• _Task brief_: Your answer needs to include each line of the records in which the string "button" can be found.

↓↓↓

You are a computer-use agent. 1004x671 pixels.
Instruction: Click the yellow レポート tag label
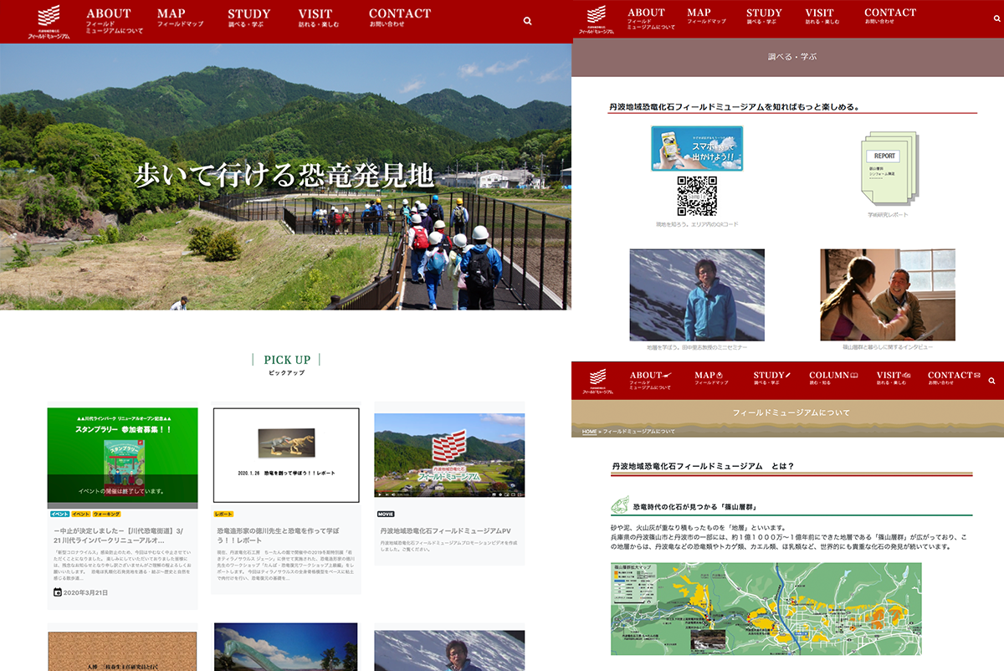click(223, 514)
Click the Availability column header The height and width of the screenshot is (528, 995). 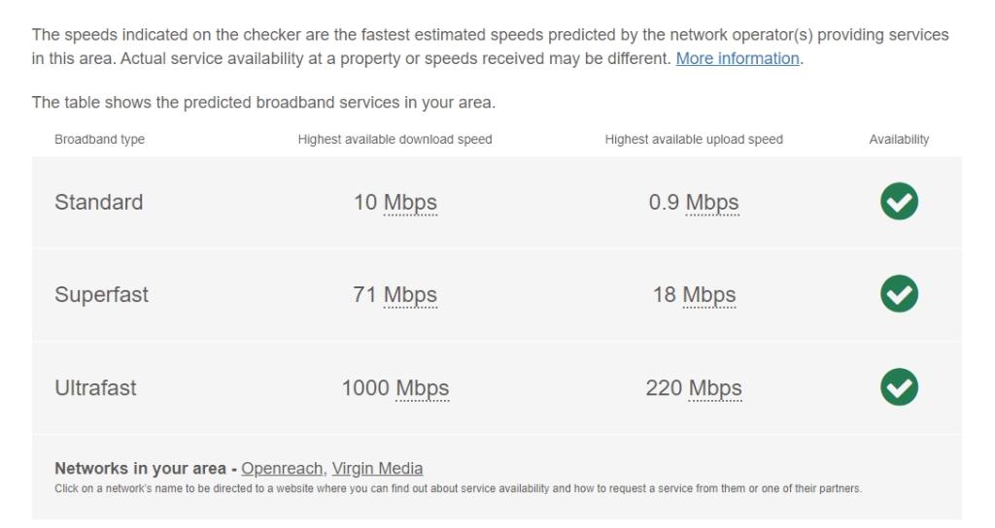(899, 140)
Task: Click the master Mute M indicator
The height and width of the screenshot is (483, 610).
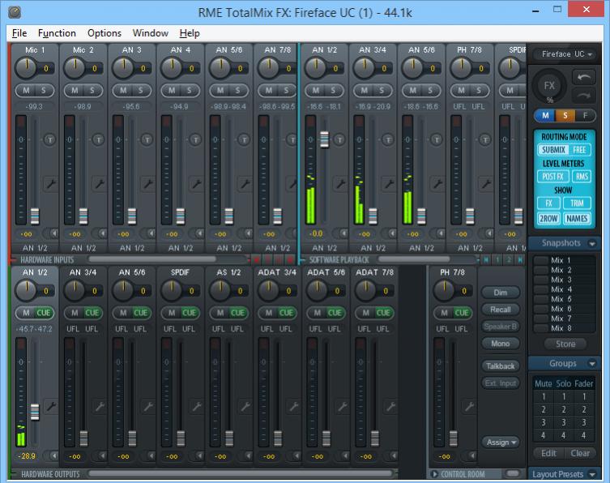Action: (x=546, y=116)
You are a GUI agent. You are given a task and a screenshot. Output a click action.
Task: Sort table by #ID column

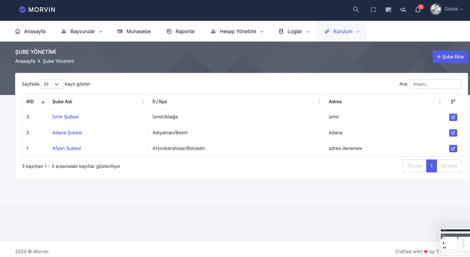[35, 102]
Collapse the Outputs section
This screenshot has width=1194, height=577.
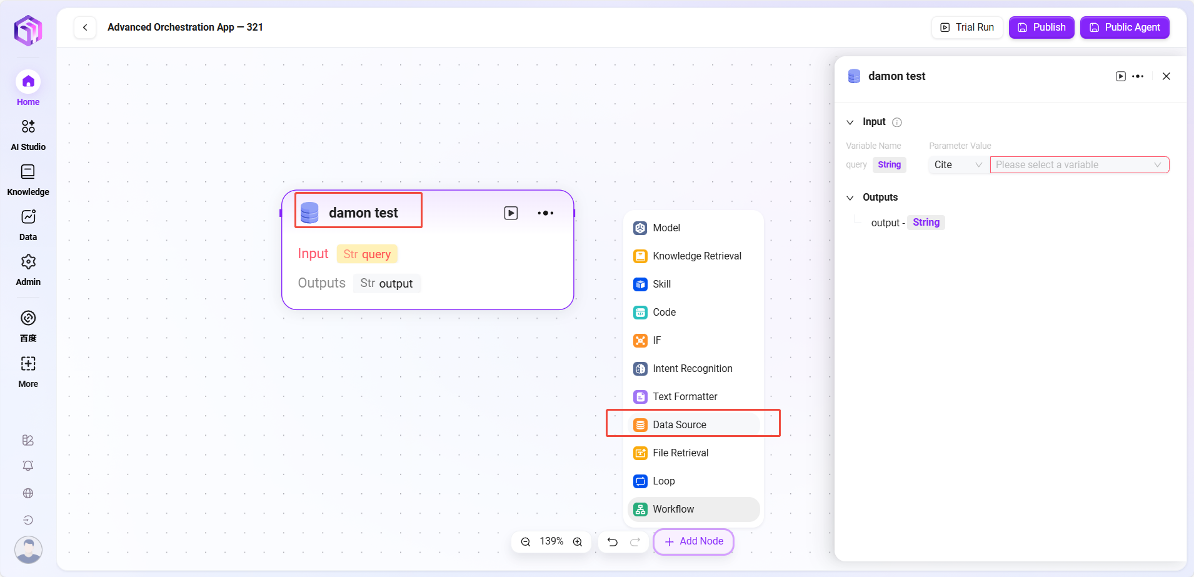pyautogui.click(x=850, y=198)
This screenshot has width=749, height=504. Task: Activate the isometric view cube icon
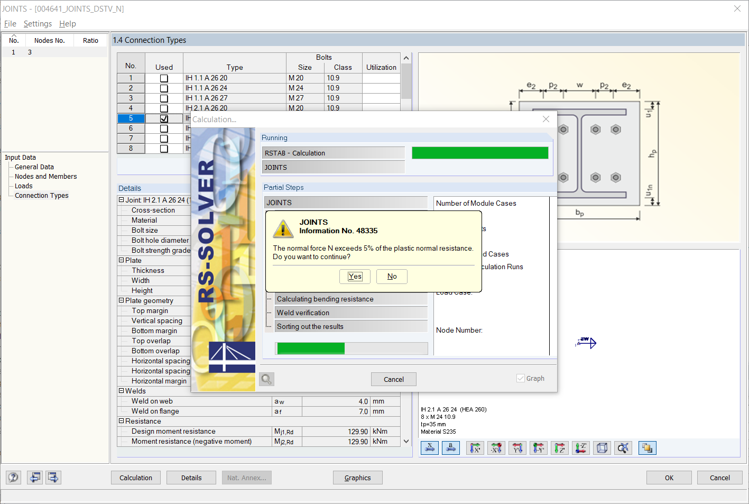click(602, 447)
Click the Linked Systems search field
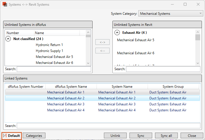 point(108,126)
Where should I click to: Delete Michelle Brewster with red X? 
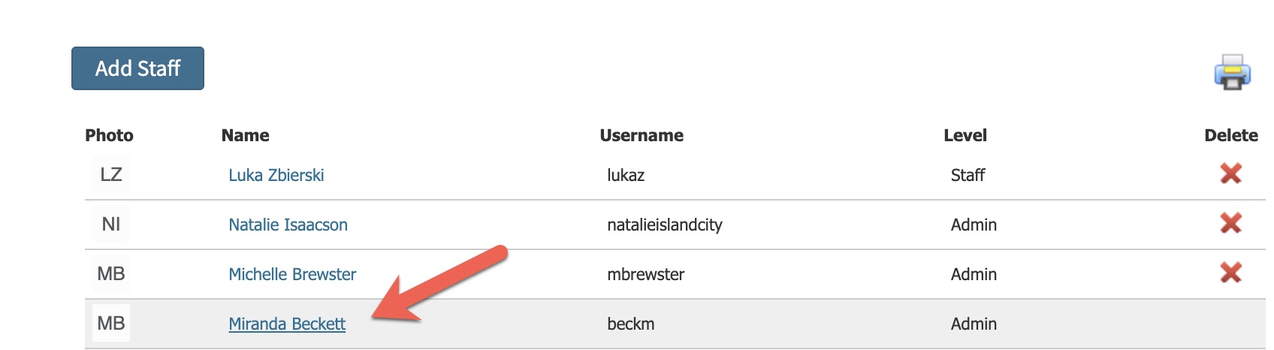tap(1230, 273)
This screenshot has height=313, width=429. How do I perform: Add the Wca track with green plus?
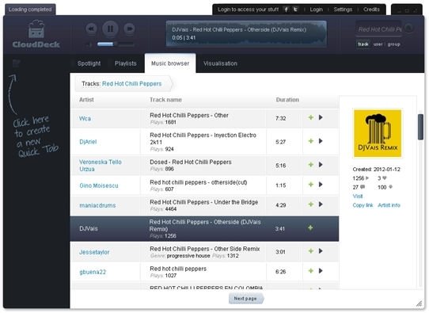[x=311, y=117]
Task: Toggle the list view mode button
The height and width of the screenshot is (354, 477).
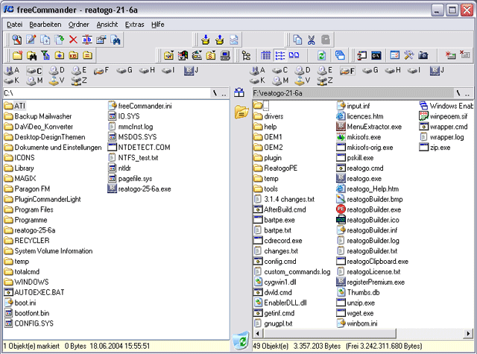Action: click(x=280, y=56)
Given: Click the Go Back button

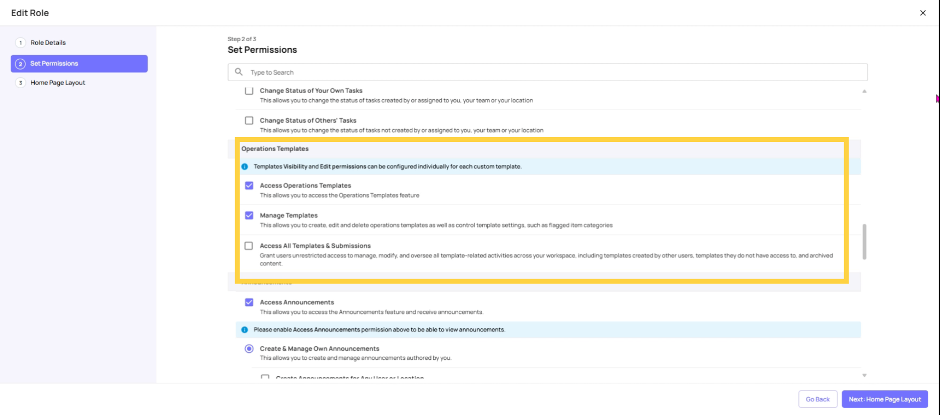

↑↑↑

• _Answer to the exercise_:
Task: Toggle the list view mode button
Given: Click the Go Back button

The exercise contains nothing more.